Learning from Charles Dickens….
When Dickens wrote the Christmas Carol, Britain’s Parliament was dominated by faction that believed in an economic philosophy we now describe as “trickle down economics.” As far as I’ve been able to discern, the mid-1800s is the first time this economic philosophy was put into effect, more than a century before it was tried again during the Reagan administration.
It failed Britain’s working class as well as the many thousands of Irish who perished during the potato famine – just as it failed during Reagan and Bush 2.
Without a strong working class, the twin evils of ignorance and want are set loose upon the world, causing hunger, ignorance and want of basic necessities…and far too much misery for those who want to work and care for their families.
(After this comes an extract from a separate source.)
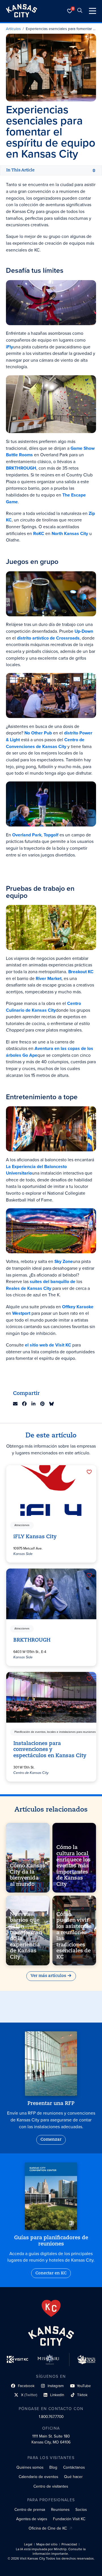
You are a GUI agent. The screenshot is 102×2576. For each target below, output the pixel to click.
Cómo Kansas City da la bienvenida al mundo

Most of us are far too young to remember conditions during and prior to the Great Depression. But the early scenes of Dickens “Christmas Carol” offer a brief glimpse into the conditions facing working class people, then and now. Do you remember poor houses? “Old folks homes” where seniors were warehoused and forgotten? Children removed from their poor families to be given away to families thousands of miles away, potentially as nothing more than indentured servants. Likely not. But conditions then were not pretty; they were far away from the United States we know today.
Is that the America to which we wish to return? An era of broken families, of hunger and want, of neglected and forgotten seniors?
Yet, much of the recent Tea Party/GOP rhetoric would have the U.S. return to that earlier, Dickens’ era.
Dickens was the probably the premier social commentator of his time, along with Jonathan Swift. However, this country appears to have forgotten the lessons of these early social commentators.
Earlier generations learned from their past: the Great Depression era programs saved many families – and seniors – from the prospects of workhouses, family destruction, and old folks warehouses.
I do not think the TEA/GOP know whereof they speak. And for that I am heartily ashamed.